There is a strong case for the troika to finalize its review report later than initially thought, perhaps after the US elections, though this would mean a delay in the disbursement of the funds to Greece, possibly to the second half of November.
However, this ongoing saga is a bane on the Greek economy and more specifically the private sector, its engine. Although the execution of the budget is going well and the country may not need more money from international lenders to pay pensions and wages in the public sector, the state will delay the settlement of arrears domestically and may even increase them by declining to pay suppliers and others in the private sector. It is reminded that about 4 billion euros from bailout loans were destined to settle domestic arrears and inject liquidity into the cash-starved real economy by the end of this year.

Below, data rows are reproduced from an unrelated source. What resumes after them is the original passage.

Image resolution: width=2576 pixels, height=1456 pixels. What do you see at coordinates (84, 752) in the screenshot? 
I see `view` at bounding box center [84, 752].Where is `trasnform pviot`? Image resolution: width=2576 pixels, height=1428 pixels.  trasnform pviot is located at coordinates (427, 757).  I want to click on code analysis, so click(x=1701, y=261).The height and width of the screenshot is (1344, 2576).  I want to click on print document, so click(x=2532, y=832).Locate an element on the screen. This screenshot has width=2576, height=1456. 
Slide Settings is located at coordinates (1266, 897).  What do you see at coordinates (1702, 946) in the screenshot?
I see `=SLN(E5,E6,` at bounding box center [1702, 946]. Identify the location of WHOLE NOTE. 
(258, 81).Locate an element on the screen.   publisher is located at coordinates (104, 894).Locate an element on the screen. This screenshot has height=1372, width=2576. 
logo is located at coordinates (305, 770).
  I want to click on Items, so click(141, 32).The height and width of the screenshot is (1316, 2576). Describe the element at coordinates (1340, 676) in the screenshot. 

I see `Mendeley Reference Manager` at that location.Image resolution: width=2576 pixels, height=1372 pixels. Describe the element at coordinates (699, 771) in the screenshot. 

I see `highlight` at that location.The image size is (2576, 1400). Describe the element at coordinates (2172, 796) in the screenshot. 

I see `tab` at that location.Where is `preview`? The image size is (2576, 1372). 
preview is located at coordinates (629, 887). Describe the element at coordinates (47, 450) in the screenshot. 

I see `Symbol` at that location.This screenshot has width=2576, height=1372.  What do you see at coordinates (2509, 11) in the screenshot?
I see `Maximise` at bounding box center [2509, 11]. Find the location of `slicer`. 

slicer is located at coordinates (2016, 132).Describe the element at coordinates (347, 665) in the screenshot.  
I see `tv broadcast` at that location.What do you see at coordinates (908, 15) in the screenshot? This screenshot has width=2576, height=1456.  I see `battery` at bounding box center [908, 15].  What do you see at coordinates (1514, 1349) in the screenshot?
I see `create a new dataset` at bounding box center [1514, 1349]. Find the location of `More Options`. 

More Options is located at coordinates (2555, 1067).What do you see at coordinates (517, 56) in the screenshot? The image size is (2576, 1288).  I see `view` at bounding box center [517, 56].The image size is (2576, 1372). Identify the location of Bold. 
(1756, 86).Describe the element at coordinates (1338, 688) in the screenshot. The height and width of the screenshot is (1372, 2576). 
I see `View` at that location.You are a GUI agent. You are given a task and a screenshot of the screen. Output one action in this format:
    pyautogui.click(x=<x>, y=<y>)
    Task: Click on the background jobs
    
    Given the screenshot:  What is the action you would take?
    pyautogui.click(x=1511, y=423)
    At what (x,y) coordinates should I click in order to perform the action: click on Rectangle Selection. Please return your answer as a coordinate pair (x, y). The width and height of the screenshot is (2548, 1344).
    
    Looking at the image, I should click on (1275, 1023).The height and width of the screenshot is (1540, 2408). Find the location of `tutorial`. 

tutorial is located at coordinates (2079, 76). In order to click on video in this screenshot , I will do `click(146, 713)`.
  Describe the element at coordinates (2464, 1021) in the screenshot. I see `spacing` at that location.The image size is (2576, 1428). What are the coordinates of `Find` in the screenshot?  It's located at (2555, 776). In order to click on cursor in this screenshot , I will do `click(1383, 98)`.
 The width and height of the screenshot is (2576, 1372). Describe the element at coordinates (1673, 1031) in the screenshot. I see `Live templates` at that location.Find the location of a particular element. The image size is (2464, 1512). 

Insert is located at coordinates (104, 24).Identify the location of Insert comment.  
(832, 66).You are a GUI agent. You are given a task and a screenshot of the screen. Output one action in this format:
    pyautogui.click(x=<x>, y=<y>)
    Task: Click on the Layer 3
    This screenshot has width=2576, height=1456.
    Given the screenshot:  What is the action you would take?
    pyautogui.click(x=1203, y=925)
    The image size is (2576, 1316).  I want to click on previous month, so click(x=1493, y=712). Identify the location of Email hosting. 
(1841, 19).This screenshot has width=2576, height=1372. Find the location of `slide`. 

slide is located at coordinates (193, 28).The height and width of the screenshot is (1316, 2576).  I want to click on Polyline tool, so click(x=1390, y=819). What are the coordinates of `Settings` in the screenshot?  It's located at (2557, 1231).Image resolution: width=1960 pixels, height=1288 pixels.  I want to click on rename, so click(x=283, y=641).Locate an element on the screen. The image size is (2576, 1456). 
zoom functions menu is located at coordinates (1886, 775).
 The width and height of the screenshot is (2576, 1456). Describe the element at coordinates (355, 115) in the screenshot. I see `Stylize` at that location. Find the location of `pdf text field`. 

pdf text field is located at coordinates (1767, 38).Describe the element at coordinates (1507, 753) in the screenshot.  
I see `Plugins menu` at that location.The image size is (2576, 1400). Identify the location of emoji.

The delay would also bring back any plans for the recapitalization of Greek banks, as some 23.5-23.8 billion euros of the 31.5 billion euros are destined for bank recapitalization and the facilitation of resolutions in the sector.
A delay may be good for those who wish the status quo to be preserved but it is ominous for the economy. This is because local banks are subject to liquidity and capital constraints operating in a bad domestic macroeconomic environment with increasing bad loans and deposit outflows at least till last June. Although deleveraging is the norm in periods of scarce liquidity and protracted recession, recapitalization is widely regarded as key to restoring depositors’ confidence in banks and the gradual return to credit extension. This cannot happen without bailout funds at a time when few private investors will risk their money when uncertainty over Greece ’s future in the eurozone persists.